> DATASET ENTRIES:
•••

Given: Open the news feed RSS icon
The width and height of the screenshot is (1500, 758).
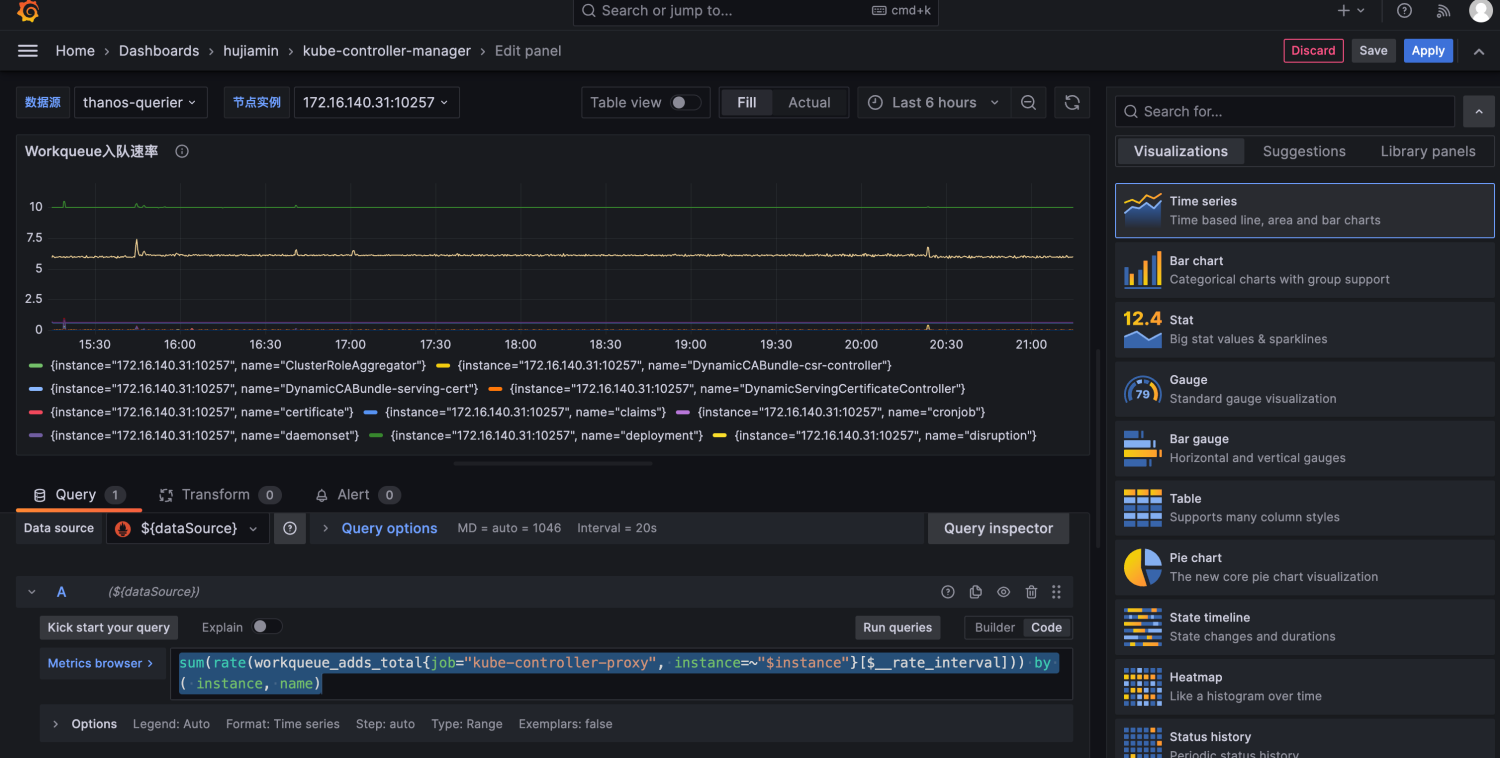Looking at the screenshot, I should point(1443,11).

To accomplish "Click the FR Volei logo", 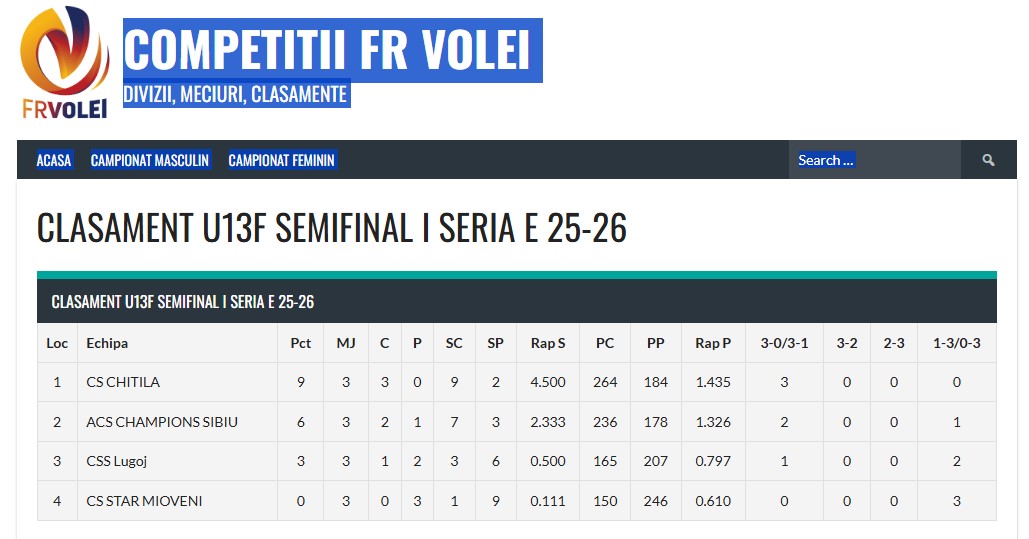I will 65,63.
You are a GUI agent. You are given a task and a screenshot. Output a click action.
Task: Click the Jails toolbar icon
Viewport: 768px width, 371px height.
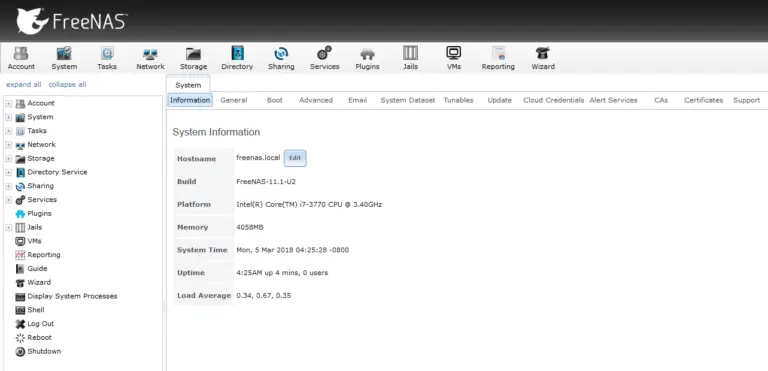[x=410, y=58]
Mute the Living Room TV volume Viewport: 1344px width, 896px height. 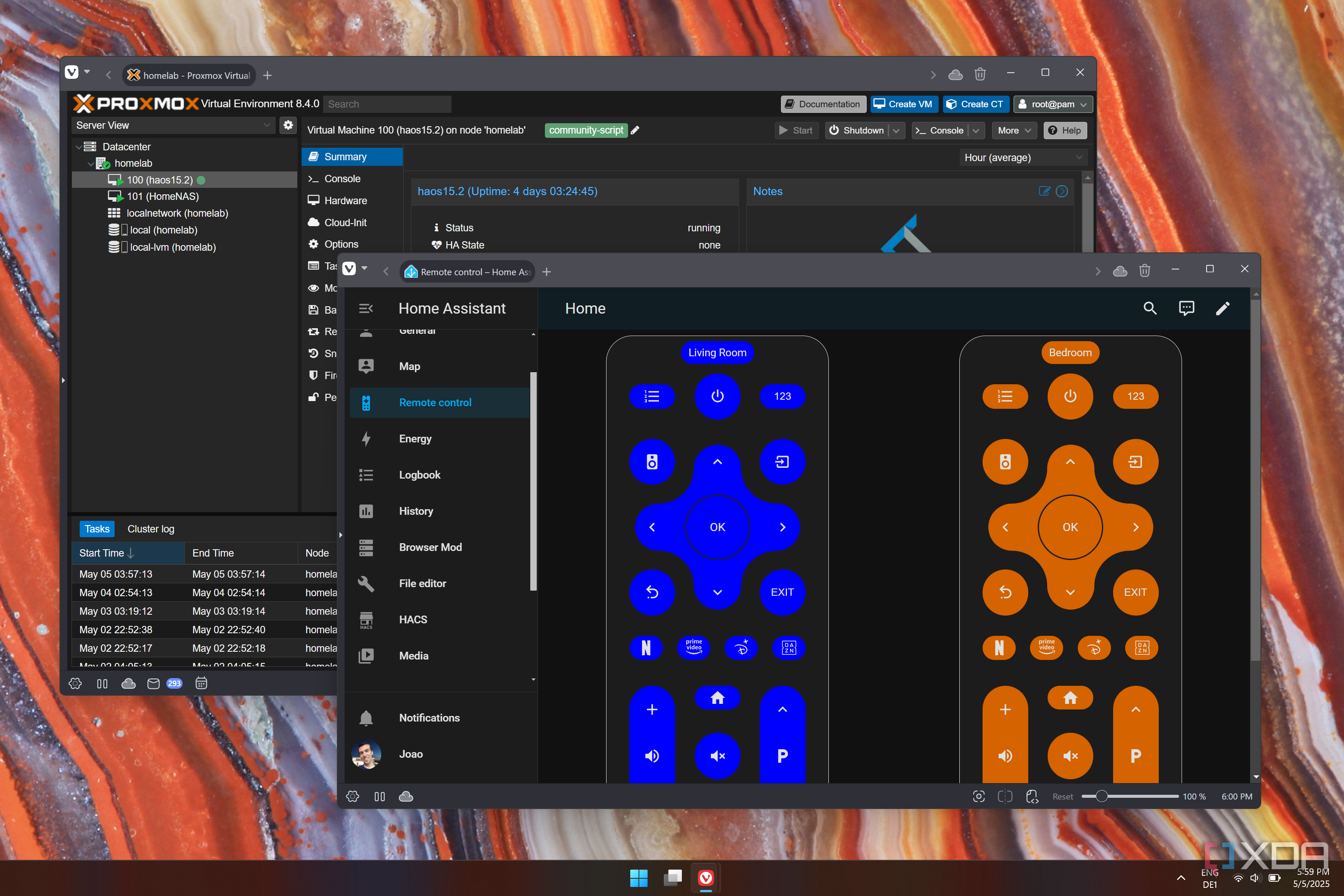[x=717, y=756]
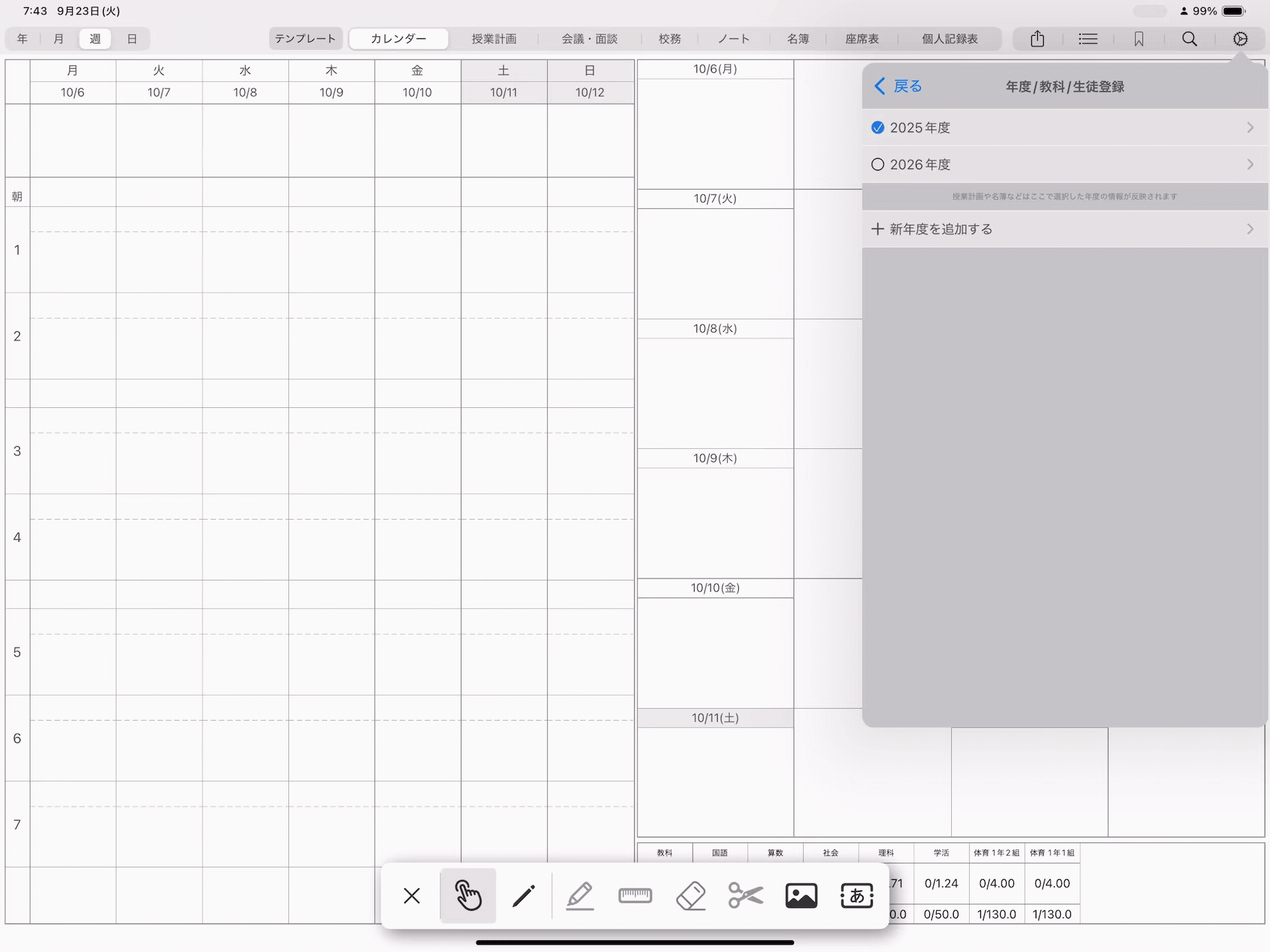Select the ruler tool

point(635,896)
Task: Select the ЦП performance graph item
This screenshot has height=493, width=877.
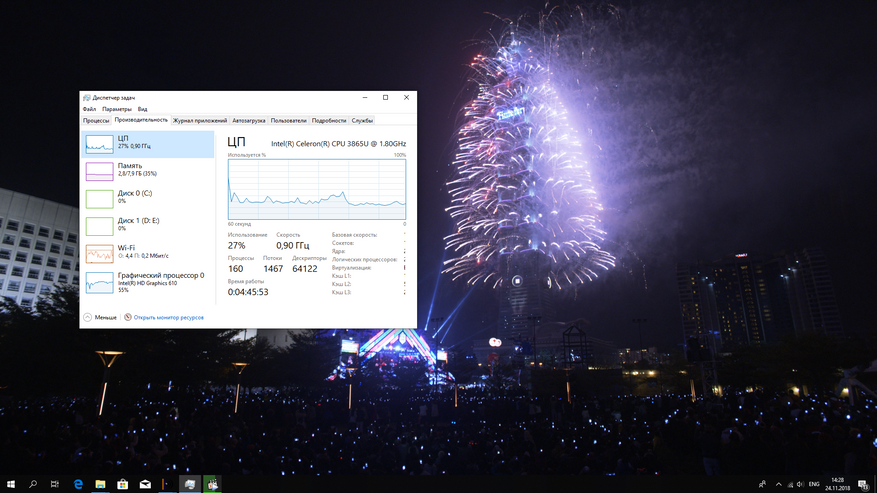Action: pos(147,143)
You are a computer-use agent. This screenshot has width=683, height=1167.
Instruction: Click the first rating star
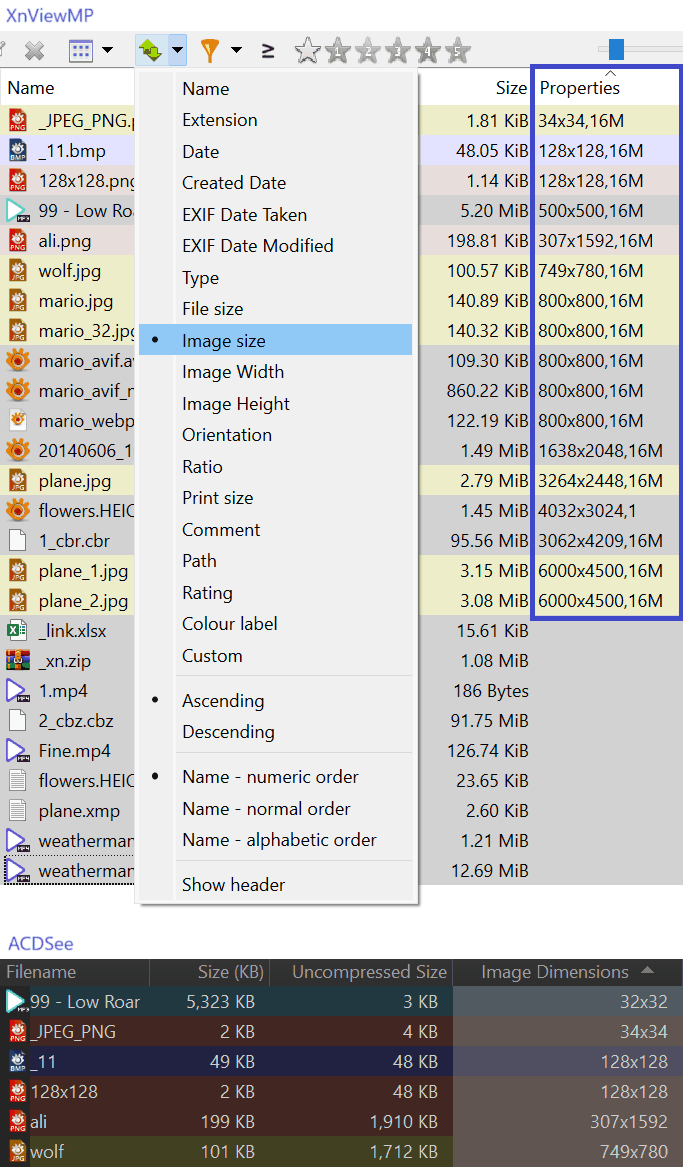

•••

> WHAT IS BEING ASKED: Count the lines in the rows above that contain the string "icon", treating uppercase and lowercase as distinct, and reply with the number alone.

> EXPECTED ANSWER: 2